3. Rafe Needleman  mentioned SuperViva in his blog.

4. Hanging out with friends, meeting new people. That is the crux of SXSW for most people, the human social aspect. I also came to appreciate the power of Upcoming.org as a social calendar. Next year I want to participate in runing some events to help new people socialize more easily.

5. I caught a guy on the street resetting the time for daylight savings on a historic clock.
It was tempting to interview him and discover how he fell into his line of work. But I hadn’t achieved my #1 goal (Little City) so pressed on.

Bad
1. The panels aren’t wowing me like in 2006. Maybe I’m in a different place but the ones I’ve been to often seem composed of similar people participating as if they were being interviewed more than imparting useful information. OK maybe I don’t get the point of a panel but it’s as if some are more inwardly focused on telling their stories than in thinking about communicating helpful information. Or maybe the confusion is in thinking that is one and the same. (I’m not sure if it’s my confusion or theirs.)

2. The 1.5 hour badge pickup was a bummer. Yes I came at rush hour but considering they used the photos from last year, there has got to be a better way. Last year I must have picked up my badge must earlier before the lines; people say this year’s was a great improvement. I would love to see interaction designers run a panel on optimizing the check in process.

3. Is Twitter multiplying the Continuous Partial Attention effect (a topic of 2006 SXSW)? Is it creating a divide between those who Twitter and those who don’t? I heard some twitter about that.

4. I bailed on giving a 5 minute Totally True performance at the Fray Cafe . All my friends were looking forward to a hilariously titillating-meets-technology story I had from last year. But the night wore on, I lost energy, and the crowd didn’t seem to fit with the story somehow. I’ll have to make my worldwide comedy debut some other time.

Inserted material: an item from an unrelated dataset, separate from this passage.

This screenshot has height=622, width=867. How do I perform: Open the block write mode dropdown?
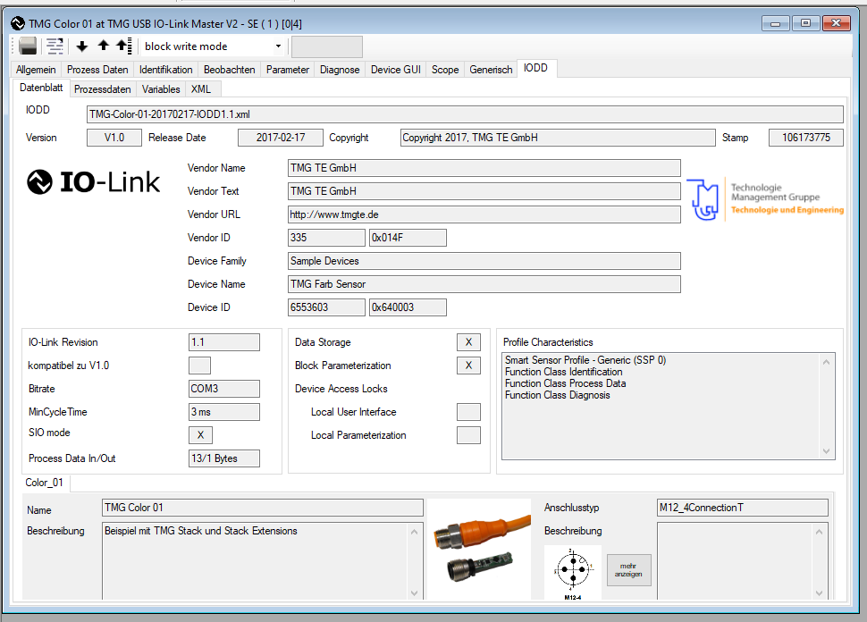pos(213,46)
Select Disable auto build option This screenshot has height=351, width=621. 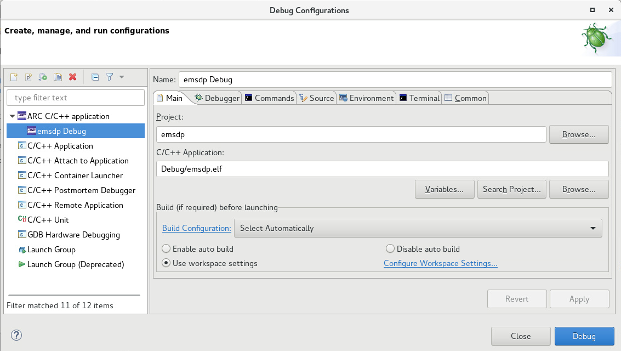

5. Little City is too far from the convention center. I did try to drink (coffee) locally. Popped into a cigar shop on 6th St. and got blasted by cigar smoke, as well as the heads of 6 men sitting around a table snapping over to see who walked in. Without walking in a force field pushed me backwards out the door with their peels of laughter trailing behind. I laughed too as it must have looked funny. It wasn’t worth local coffee to smell like a humidor the rest of the day.